Mamiko Kikuchi

少女のロストバージンのものがたり

ロストバージン、それは意外と人によって重きが違う。
神聖に、大切に守りそれを厳かな儀式のように考える人や、逆にそれは大人の女性への通過儀礼だと割り切る人もいる。
その先にエクスタシーも知らないのに、自分の中に誰かが入ってくるのを受け入れて血を流すなんてよく考えてみたら、ものすごい勇気ある行為!だから女の子側からみた世界は色々複雑だ。
ロマンチックだったり、痛々しかったり、切なかったり、さまざまな少女たちのさまざまなはじめてのものがたりをのぞいてみて。

Mamiko Kikuchi

魅せられて

公開年:1996年
製作国:アメリカ
ベルナルド ベルトリッチ監督

この作品の監督ベルナルド ベルトリッチは今年この世を去った。
彼はその鮮やかな映像美だけでなく、女優をとびきり美しく映すことでも有名な監督だった。
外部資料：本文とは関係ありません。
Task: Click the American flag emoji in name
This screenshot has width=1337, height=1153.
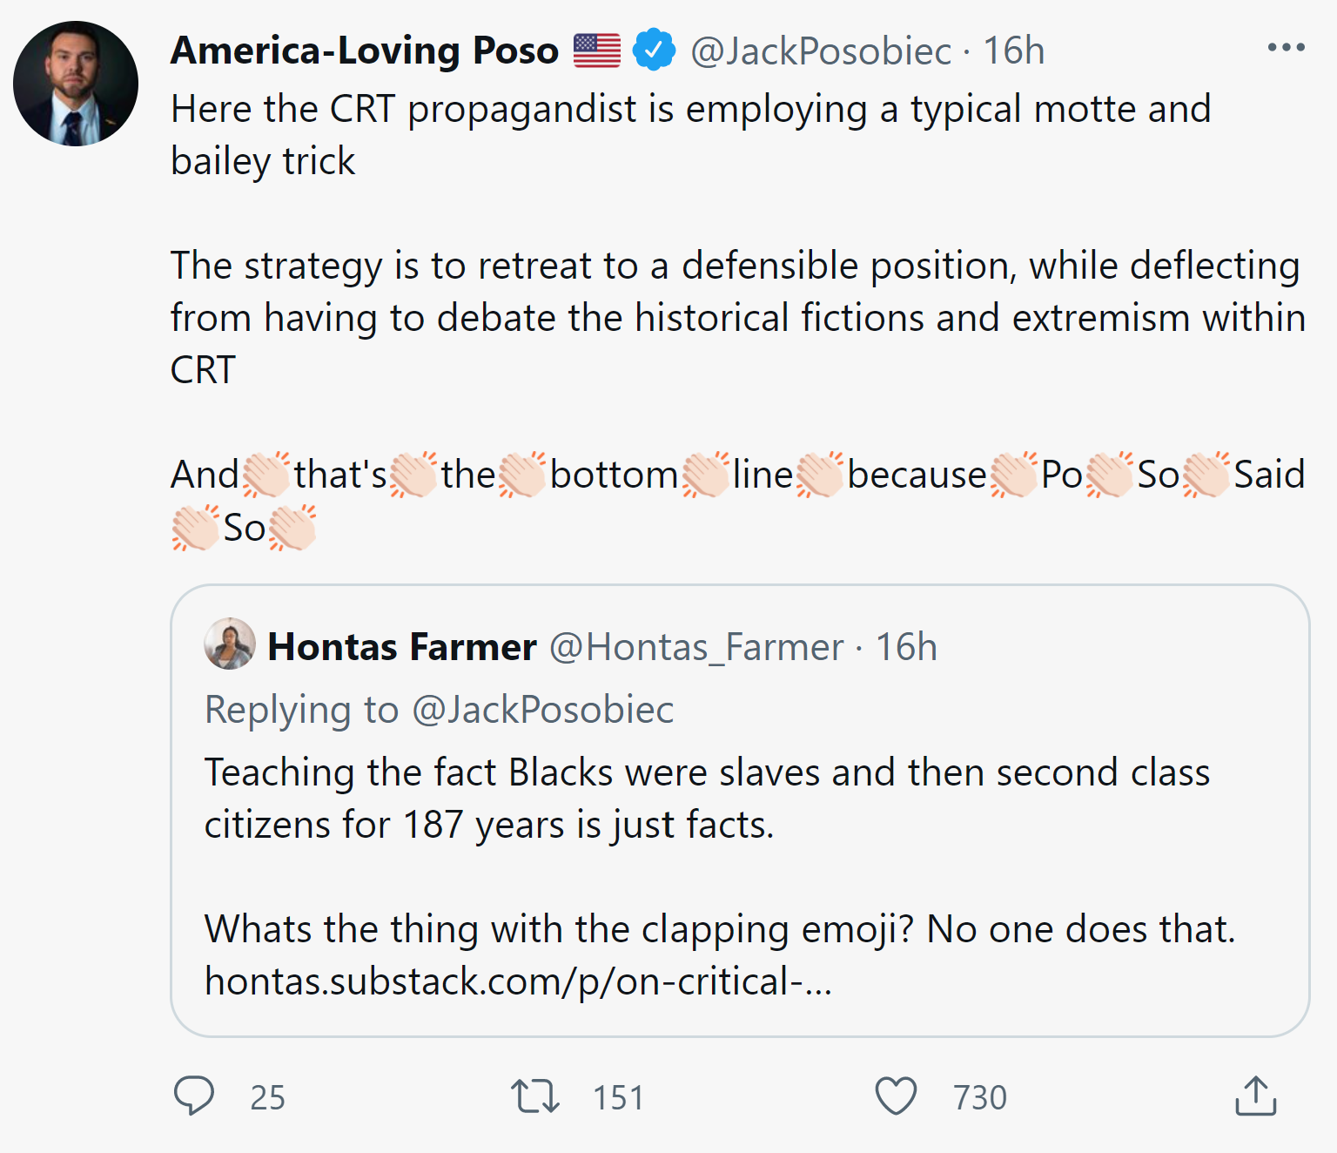Action: pyautogui.click(x=597, y=51)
この映画でヒロインを演じた当時19歳のリブ タイラーも、その長くしなやかに伸びる手足が印象的で、少女と女性の中間の時期だけの、とびきりキラキラした瞬間が切り取られていた。
母の過去を探る旅がいつのまにか自らの性の目覚めに繋がり、深い愛もまだ知らないのに早く母に近づきたいと願うから、会って間もない男と恋をして抱かれる。
こんな生々しくて野生的なロストバージンもなんだかかっこいいと思ってしまった。

Mamiko Kikuchi

愛人 ラマン

公開年:1992年
製作国:フランス/イギリス
ジャン=ジャック・アノー監督

奇これはまだ人の愛し方も知らない少女が退屈な毎日と貧しさへの慰めをキッカケに快楽に溺れる耽美的な愛の物語。
茹だるような湿気のこもるサイゴンの一角で、無心でセックスをするシーンよりも、少女の足の間から溢れる赤い血液とそれを無言で拭き取る青年の姿のほうがとてもエロティックに映った。
これを観るまで愛は、2人が出会い、見つめあってからようやく生まれていくとのだと思っていたのに、からだとからだが合わさって、それから心がずっとあとから追いついてくる事もあるのだと知った。
未来がなくてもこびりついて離れない愛もあることも知った。

 

Mamiko Kikuchi

ジョゼと虎と魚たち

公開年:2003年
製作国:日本
犬童一心監督

愛を望むのは呼吸をするのと同じくらい当たり前なことなのに、そんなことを願いもせず強固な壁の中に隠れ、淡々と生きていたこの物語のヒロイン ジョゼ。
自分の作ったごはんをおいしそうに食べる彼。自分のために涙を流してくれる彼。
誰かに愛されることなんか考えもしなかった女の子が心も体も捧げて愛されたいと思った一生に一度の恋。
この映画で初脱ぎした池脇千鶴さんの姿を相手役の妻夫木さんは本当に愛おしそうに抱きしめたシーンが切なくて優しい。
そしてロストバージンがこんなに大切なものなのだと改めて知って胸がギュッとなる。

Mamiko Kikuchi

プリティベビー

公開年:1978年
製作国:アメリカ
ルイ マルァ監督

 

女の子はいつだって何者かになるのが好きだ。ドレスを着てお姫様になったり、エプロンをつけてお母さんになったり・・
この物語の主人公バイオレットもまだ12歳なのに娼婦の母親に追いつこうと処女を売り、恋の真似事もする。
でも男に抱かれたからといって大人の女性になれるわけではないし結婚したからといって貞淑な妻になれるわけでもない。
母の胸に抱かれればまだ娘に戻ってしまう幼さの残るバイオレットが、大人の男を妖艶に誘惑するそのアンバランスさがなんとも魅力的で、タブーだらけのこの物語に思わず納得してしまいそうになるからあぶない。あぶない。

Mamiko Kikuchi

この国の空

公開年:2015年
製作国:日本
荒井晴彦監督

明日突然死ぬかもとか、明日好きな人がいなくなるかもしれないなんてことは考えたこともなかった。
一番きれいな年ごろに、周りの男たち兵役にとられて、周りに若い男はだれもいなくなった。そんな時、大人の男性に見つめられて生まれて初めて「きれい」と突然抱きしめられたら自分の中の女が目覚めてしまうのは必然。
たとえ不謹慎だとしても、矢のように鋭利な欲望はカラカラに乾いていたから今すぐにでも抱いて欲しくて真夜中にもぎたてのトマトをあの人に渡しに行くだなんて、、
そんな艶めかしい処女の捧げ方もあるのだと知って、そんなことができる主人公に少しだけ嫉妬してしまった。